U.S. Department of Homeland Security investigations of cyber attacks on the nation’s critical manufacturing sector nearly doubled in the year ended Sept. 30, according to the agency.
The Department of Homeland Security’s Industrial Control Systems Cybersecurity Emergency Response Team, or ICS-CERT, said in a report distributed this week that it investigated 97 incidents at critical manufacturers during its most-recent fiscal year.
That category includes makers of vehicles and other types of transportation equipment as well as metals, machinery and electrical equipment producers.
ICS-CERT said that altogether it responded to a total of 295 cyber incidents, up 20 percent from the previous fiscal year.

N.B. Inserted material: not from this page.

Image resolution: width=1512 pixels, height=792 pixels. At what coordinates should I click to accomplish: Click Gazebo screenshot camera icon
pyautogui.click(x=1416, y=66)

After critical manufacturing, the next most active sectors were energy, with 46 incidents, water, with 25, and transportation systems, with 23, according to the report.
The document did not say whether any of the incidents caused outages or say who was behind them. A DHS spokesman declined to elaborate.
Cyber experts say that such incidents could be caused by unintentional infections of criminal malware, nations and criminals gathering data to prepare for potential destructive attacks in the future, or attacks looking to disrupt service.
The annual data provides a rare glimpse into investigations by ICS-CERT, a body that helps critical infrastructure operators defend against cyber attacks. ICS-CERT provides more detailed data on cyber incidents through private channels including a secure web portal.
ICS-CERT released the data after the agency’s chief, Marty Edwards, on Wednesday warned of an increase in attacks that he said were caused by operators exposing industrial control systems to the Internet.
“I am very dismayed at the accessibility of some of these networks… They are just hanging right off the tubes,” he said at the S4 security conference in Miami.
He did not provide statistics detailing the extent of the increase.
Industrial control systems are computer systems that run industrial processes at facilities ranging from energy plants and steel mills to water systems and breweries.